How can this be? Normally economic growth rates dovetail with changes in wealth gaps. But these measures often diverge when comparing a rich country like the United States to a poor one like China.
Since 1991, China’s per capita income rose 11 percent annually while America’s rose 3.5 percent annually. But 11 percent of $900 (China’s per capita income in 1991) is less than 3.5 percent of $24,000, the United States’ per capita income for that year. As a result, the average Chinese citizen is $17,000 poorer compared with the average American today than he was in 1991.
The figure below illustrates this phenomenon. The blue line denotes the absolute difference between the United States’ per capita income and that of China. The red line shows China’s per capita income as a fraction of the United States’.
The best way to deal with this situation is simply to report both figures: the United States is growing slower but becoming richer than China. Yet, as Voeten points out, most analyses of U.S. decline only report growth rates.
It’s not hard to see how defining decline in terms of growth rates produces nonsensical results. Over the past twenty years, more than half the countries in the world grew faster than the United States, including such titans as Bangladesh, Pakistan, Uzbekistan, and Rwanda. Moreover, by Voeten’s definition, the United States has been in decline to China since 1968, during the Cultural Revolution and over a decade before Reform and Opening.
The problem with growth rates is that they compare countries to their former selves. China’s growth rates are high in large part because its starting point was low. For this reason, Harvard political scientists Sheena Chestnut and Alastair Iain Johnston contend, “it strains the concept … to characterize any state with a faster growth rate than the United States as a rising power. This does not fit with a commonsensical notion of rising power.”
One can argue that comparing growth rates helps account for potential diminishing returns of wealth. Voeten asserts “it is much easier for a country with a GDP per capita of 30K to bully a country with a GDP per capita of 1K than it is for a country with a GDP per capita of 50K to bully a country with a GDP per capita of 15K.”

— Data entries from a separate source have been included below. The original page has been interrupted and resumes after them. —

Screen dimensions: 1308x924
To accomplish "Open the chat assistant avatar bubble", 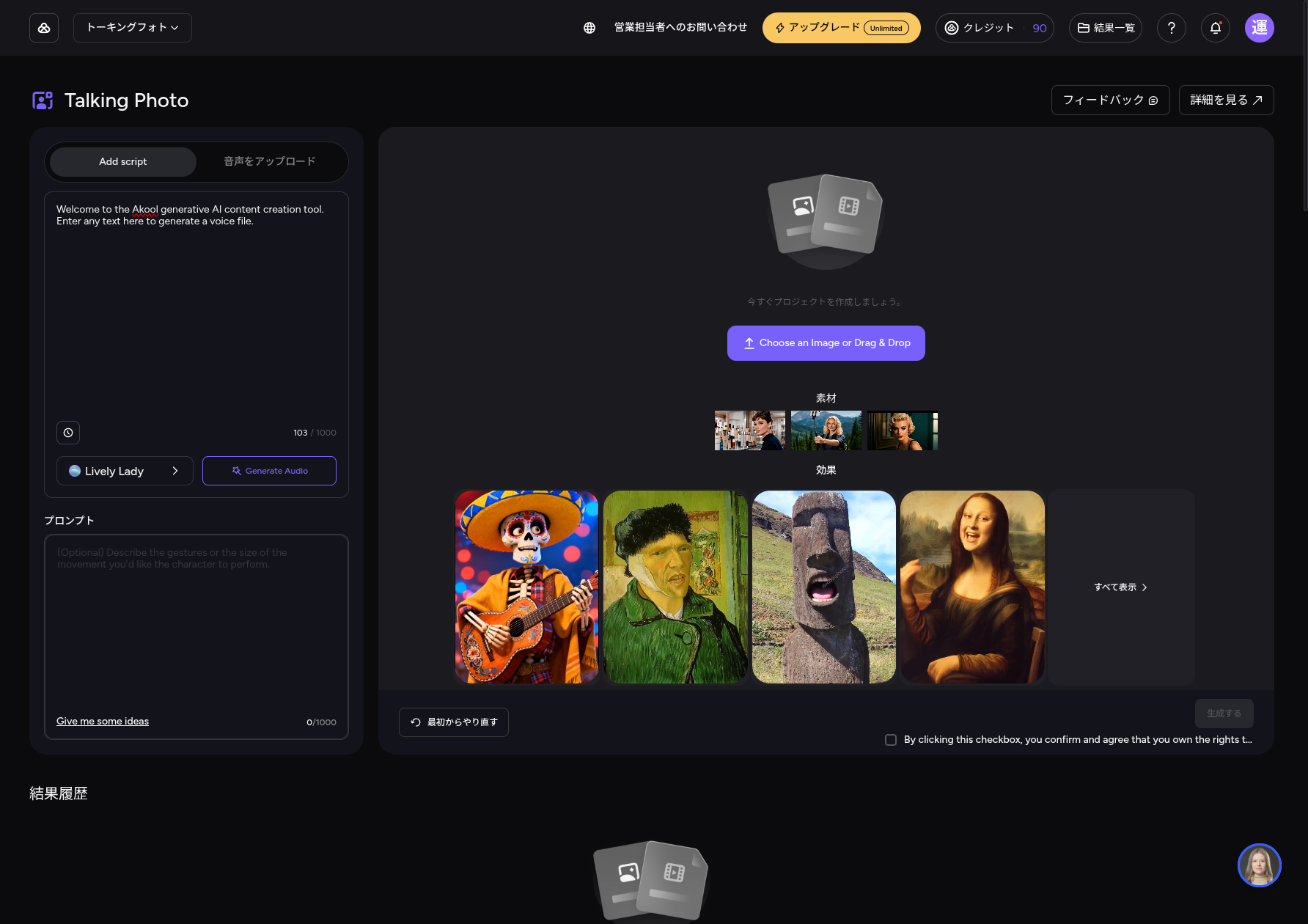I will click(x=1259, y=865).
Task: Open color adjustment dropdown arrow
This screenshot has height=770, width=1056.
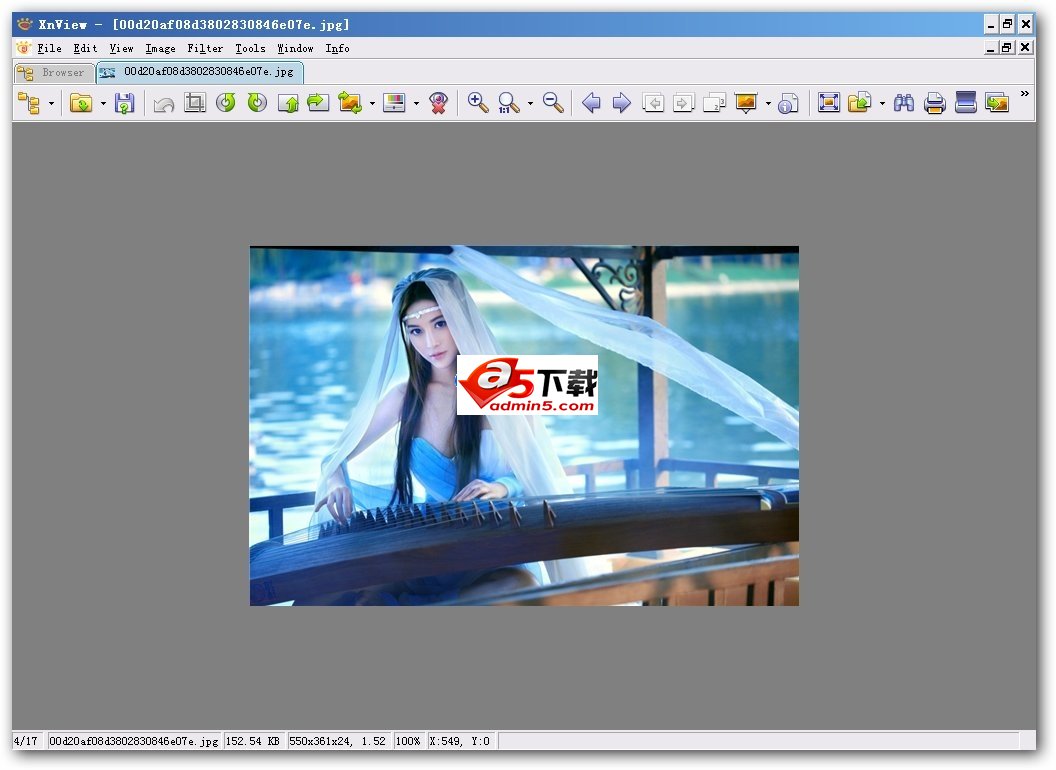Action: (x=416, y=104)
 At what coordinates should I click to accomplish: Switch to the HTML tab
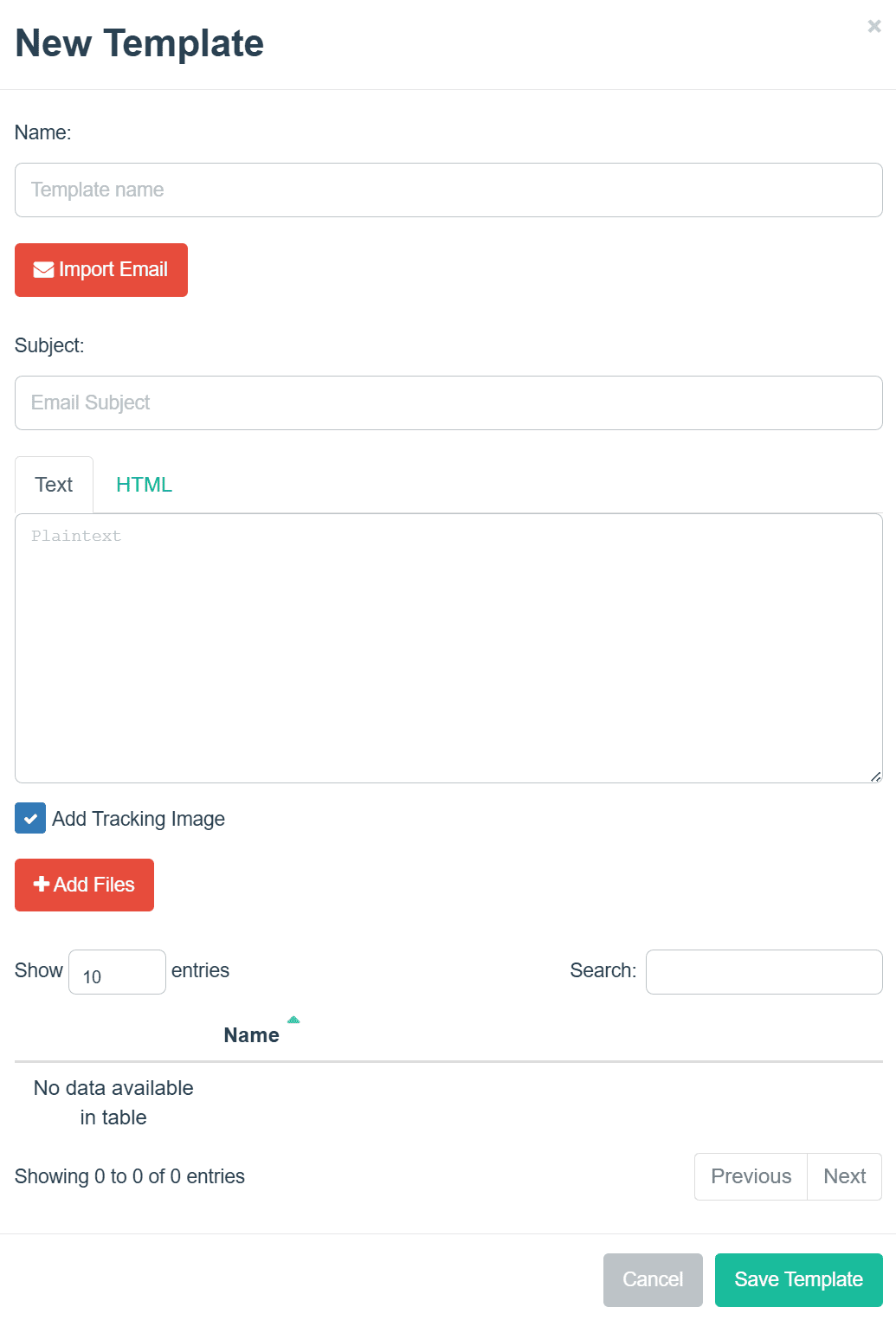tap(144, 485)
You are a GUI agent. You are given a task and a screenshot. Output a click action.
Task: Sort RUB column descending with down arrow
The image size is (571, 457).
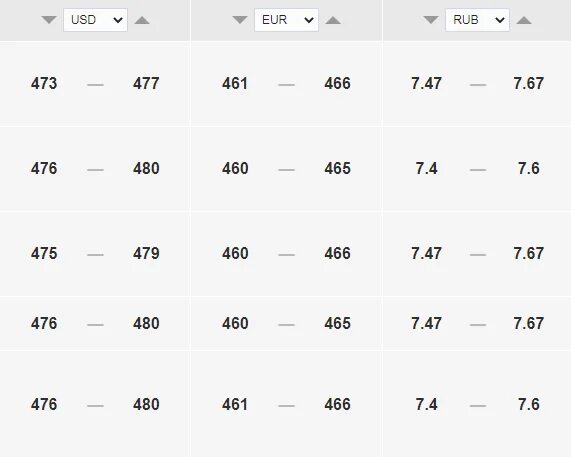pyautogui.click(x=431, y=20)
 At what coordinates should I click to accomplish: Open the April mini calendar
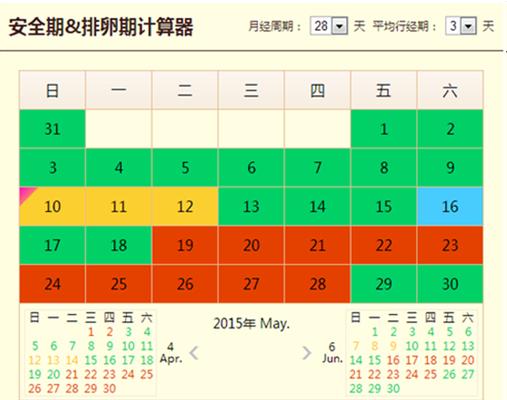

Perhaps. But one can also imagine the opposite being true. Highly developed countries may get more bang for the buck than less developed countries – that is, every dollar they spend on innovation, military capabilities, international influence, etc. produces greater returns. This idea of increasing returns to wealth fits with the standard conception of economic development as efficiency of production and is supported by studies showing that more developed countries are better able to translate their basic resources, or “latent power,” into actual capabilities. For a few examples, see:
Obviously growth rates should not be ignored. They provide an important data point and allow us to make educated guesses about the future. But neither should they be conflated with total growth nor used to define loaded terms like “decline” or “catch-up.”